▶ REQUIRED ACTIONS:
A: In the Big Rocks history, where was the first reference to Big Rock recorded?
B: Duplicate the stretch of the Big Rocks history from "Westfield and Fayette" through "edited by bz.".
C: Pick up the Big Rocks history after its last sentence and keep writing.

▶ GIVEN TEXT:

+ + + + + + +

Westfield and Fayette developed
partially where they did because of
access to the Volga. Since it was such a good source of clean water, many small Native Americans
settlements would have been along the river. The upland till area
across the river from the Big Rocks and also in the golf course areas harbored
major Native American camps or settlements.
Big Rocks History
Clips regarding the History
of the Big
Rocks area,
from "Chats with Oldtimers of
Fayette, Iowa,"
by O.W. Stevenson in the Fayette Leader during
the late 1930's, and edited by bz.
....The first reference to Big Rock was recorded on the back of an upstairs closet door at the old James E. Robertson house in the edge of Robertson's Woods, apparently by the girls in the family, who evidently kept for several years, a record of important social events for them, beginning in 1868. Entries for Big Rock were: Oct. 8, 1868, "All went to The Big Rocks", Aug. 13, 1868, "Leap year picnic at The Big Rocks", July 4, 1870, "Old Maids' Picnic at the Rocks'".

+ + + + + + +

▶ INFORMATION:

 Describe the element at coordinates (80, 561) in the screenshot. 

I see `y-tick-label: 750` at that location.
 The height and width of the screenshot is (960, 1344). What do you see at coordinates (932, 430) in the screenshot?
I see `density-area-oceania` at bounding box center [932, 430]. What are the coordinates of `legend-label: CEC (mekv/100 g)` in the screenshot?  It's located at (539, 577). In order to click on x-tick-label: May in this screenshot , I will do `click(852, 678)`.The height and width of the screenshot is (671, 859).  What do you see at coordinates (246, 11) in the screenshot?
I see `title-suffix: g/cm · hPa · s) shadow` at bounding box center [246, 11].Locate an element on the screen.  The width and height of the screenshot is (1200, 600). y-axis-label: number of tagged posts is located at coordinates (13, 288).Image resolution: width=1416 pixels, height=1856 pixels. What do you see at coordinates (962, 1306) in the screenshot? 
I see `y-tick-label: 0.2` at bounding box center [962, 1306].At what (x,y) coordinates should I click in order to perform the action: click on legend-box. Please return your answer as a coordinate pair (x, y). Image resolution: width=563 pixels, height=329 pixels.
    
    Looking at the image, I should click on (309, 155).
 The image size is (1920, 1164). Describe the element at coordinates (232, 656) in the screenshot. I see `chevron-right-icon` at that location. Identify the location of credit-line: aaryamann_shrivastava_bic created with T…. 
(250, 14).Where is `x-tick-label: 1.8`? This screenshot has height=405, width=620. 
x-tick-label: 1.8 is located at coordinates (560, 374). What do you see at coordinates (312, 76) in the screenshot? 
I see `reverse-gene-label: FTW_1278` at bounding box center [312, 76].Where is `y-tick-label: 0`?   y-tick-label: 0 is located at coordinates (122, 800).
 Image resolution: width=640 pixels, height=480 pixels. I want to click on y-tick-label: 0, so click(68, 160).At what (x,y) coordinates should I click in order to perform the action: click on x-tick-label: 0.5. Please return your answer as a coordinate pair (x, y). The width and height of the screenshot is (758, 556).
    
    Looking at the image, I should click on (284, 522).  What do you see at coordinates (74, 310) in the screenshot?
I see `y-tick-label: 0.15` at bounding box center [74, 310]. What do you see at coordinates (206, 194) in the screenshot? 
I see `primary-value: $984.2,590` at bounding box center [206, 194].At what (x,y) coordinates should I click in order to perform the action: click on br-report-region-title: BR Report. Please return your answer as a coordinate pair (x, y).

+ + + + + + +

▶ EXERCISE RESULTS:
A: On the back of an upstairs closet door at the old James E. Robertson house.

B:
Westfield and Fayette developed
partially where they did because of
access to the Volga. Since it was such a good source of clean water, many small Native Americans
settlements would have been along the river. The upland till area
across the river from the Big Rocks and also in the golf course areas harbored
major Native American camps or settlements.
Big Rocks History
Clips regarding the History
of the Big
Rocks area,
from "Chats with Oldtimers of
Fayette, Iowa,"
by O.W. Stevenson in the Fayette Leader during
the late 1930's, and edited by bz.

C:
....Deed records show in 1854 Robert Alexander and (son-in-law) Samuel H. Robertson acquired title to the land around Big Rock. In June, 1857, they deeded it to L. Cadmus and Julia Ann Toles. Cadmus conveyed his interest to Toles in March, 1858. In April, 1858, Toles deeded some land close by to Clemrent (Clement?) C. Cole and the deed recited: "The said Toles reserves the right of dreening (damming) the Volga." In Sept., 1858, Toles deeded to A.E. Chambers a small lot (which includes Big Rock and the spring) and the description ended thus: ",thence on the bank of the Volga as it now is since the dam make below (downriver) east to the place of beginning, containing 3 acres, more or less". In 1861, this tract was included in land deeded by A.E. Chambers, I.M. Chambers, M.A. Spatcher and Thomas Spatcher to Ransom N. Soper. The land was sold at tax sale in 1869 (for $2.10 tax unpaid) to P. T. Crowell who secured his tax deed in 1872. In 1938 it was part of the Fred Holmes estate farm (which would have come through his wife's family the Coleman's, bz/1999).
....In an abstract to the Holmes farm, O. W. Stevenson (lawyer for Holmes) had made a note, that in the early 1930's, R. W. Hunt had said, "Toles had an old mill on the 'Coleman place'." The mill dam evidently was built before September, 1858 (probably in 1857, bz).
....?Was the old saw mill Toles' Mill, or Cole's Mill?
(Almost certainly Toles' Mill, bz/2000)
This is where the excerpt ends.